Work to be completed
Please print each record below exactly as it is written.

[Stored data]
######

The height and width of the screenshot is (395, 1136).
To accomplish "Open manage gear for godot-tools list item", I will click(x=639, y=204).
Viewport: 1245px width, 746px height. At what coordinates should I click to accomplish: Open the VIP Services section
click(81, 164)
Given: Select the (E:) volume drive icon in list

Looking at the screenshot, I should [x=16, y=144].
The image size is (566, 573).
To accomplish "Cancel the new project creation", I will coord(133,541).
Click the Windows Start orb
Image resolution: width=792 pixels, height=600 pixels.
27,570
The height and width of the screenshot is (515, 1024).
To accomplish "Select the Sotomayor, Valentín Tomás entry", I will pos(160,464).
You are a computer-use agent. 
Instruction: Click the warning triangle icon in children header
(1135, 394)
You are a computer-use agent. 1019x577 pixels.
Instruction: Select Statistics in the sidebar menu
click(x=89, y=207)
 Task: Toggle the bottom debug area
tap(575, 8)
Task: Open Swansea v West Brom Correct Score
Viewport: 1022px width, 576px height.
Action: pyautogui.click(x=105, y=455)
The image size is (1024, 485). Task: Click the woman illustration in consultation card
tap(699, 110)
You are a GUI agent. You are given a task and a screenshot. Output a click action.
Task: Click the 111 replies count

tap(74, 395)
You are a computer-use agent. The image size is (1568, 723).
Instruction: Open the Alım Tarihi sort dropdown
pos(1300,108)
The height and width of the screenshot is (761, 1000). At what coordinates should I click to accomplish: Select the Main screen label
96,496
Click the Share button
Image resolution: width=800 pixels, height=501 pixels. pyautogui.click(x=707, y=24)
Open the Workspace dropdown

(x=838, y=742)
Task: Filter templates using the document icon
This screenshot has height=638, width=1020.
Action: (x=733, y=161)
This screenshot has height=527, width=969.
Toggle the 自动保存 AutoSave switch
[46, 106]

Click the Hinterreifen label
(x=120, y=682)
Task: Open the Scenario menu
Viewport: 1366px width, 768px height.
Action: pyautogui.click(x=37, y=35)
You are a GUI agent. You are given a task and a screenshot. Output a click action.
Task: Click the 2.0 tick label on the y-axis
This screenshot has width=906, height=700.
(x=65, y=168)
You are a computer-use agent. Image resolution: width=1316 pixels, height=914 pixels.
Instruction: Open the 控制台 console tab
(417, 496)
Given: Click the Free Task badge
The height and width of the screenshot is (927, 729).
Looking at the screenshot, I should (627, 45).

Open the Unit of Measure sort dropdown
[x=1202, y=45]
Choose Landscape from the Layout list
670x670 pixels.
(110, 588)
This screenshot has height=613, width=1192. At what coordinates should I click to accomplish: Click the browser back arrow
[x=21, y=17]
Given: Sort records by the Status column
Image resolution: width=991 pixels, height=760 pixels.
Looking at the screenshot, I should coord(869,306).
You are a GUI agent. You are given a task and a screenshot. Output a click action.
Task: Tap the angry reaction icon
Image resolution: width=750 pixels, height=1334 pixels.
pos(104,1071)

######

Response
The height and width of the screenshot is (395, 1136).
To accomplish "Open manage gear for godot-tools list item", I will click(x=639, y=204).
Viewport: 1245px width, 746px height. At what coordinates should I click to accomplish: Open the VIP Services section
click(81, 164)
Given: Select the (E:) volume drive icon in list

Looking at the screenshot, I should [x=16, y=144].
The image size is (566, 573).
To accomplish "Cancel the new project creation", I will coord(133,541).
Click the Windows Start orb
Image resolution: width=792 pixels, height=600 pixels.
27,570
The height and width of the screenshot is (515, 1024).
To accomplish "Select the Sotomayor, Valentín Tomás entry", I will pos(160,464).
You are a computer-use agent. 
Instruction: Click the warning triangle icon in children header
(1135, 394)
You are a computer-use agent. 1019x577 pixels.
Instruction: Select Statistics in the sidebar menu
click(x=89, y=207)
 Task: Toggle the bottom debug area
tap(575, 8)
Task: Open Swansea v West Brom Correct Score
Viewport: 1022px width, 576px height.
Action: pyautogui.click(x=105, y=455)
The image size is (1024, 485). Task: Click the woman illustration in consultation card
tap(699, 110)
You are a GUI agent. You are given a task and a screenshot. Output a click action.
Task: Click the 111 replies count

tap(74, 395)
You are a computer-use agent. The image size is (1568, 723).
Instruction: Open the Alım Tarihi sort dropdown
pos(1300,108)
The height and width of the screenshot is (761, 1000). At what coordinates should I click to accomplish: Select the Main screen label
96,496
Click the Share button
Image resolution: width=800 pixels, height=501 pixels. pyautogui.click(x=707, y=24)
Open the Workspace dropdown

(x=838, y=742)
Task: Filter templates using the document icon
This screenshot has height=638, width=1020.
Action: (x=733, y=161)
This screenshot has height=527, width=969.
Toggle the 自动保存 AutoSave switch
[46, 106]

Click the Hinterreifen label
(x=120, y=682)
Task: Open the Scenario menu
Viewport: 1366px width, 768px height.
Action: pyautogui.click(x=37, y=35)
You are a GUI agent. You are given a task and a screenshot. Output a click action.
Task: Click the 2.0 tick label on the y-axis
This screenshot has width=906, height=700.
(x=65, y=168)
You are a computer-use agent. Image resolution: width=1316 pixels, height=914 pixels.
Instruction: Open the 控制台 console tab
(417, 496)
Given: Click the Free Task badge
The height and width of the screenshot is (927, 729).
Looking at the screenshot, I should (627, 45).

Open the Unit of Measure sort dropdown
[x=1202, y=45]
Choose Landscape from the Layout list
670x670 pixels.
(110, 588)
This screenshot has height=613, width=1192. At what coordinates should I click to accomplish: Click the browser back arrow
[x=21, y=17]
Given: Sort records by the Status column
Image resolution: width=991 pixels, height=760 pixels.
Looking at the screenshot, I should coord(869,306).
You are a GUI agent. You are given a task and a screenshot. Output a click action.
Task: Tap the angry reaction icon
Image resolution: width=750 pixels, height=1334 pixels.
pos(104,1071)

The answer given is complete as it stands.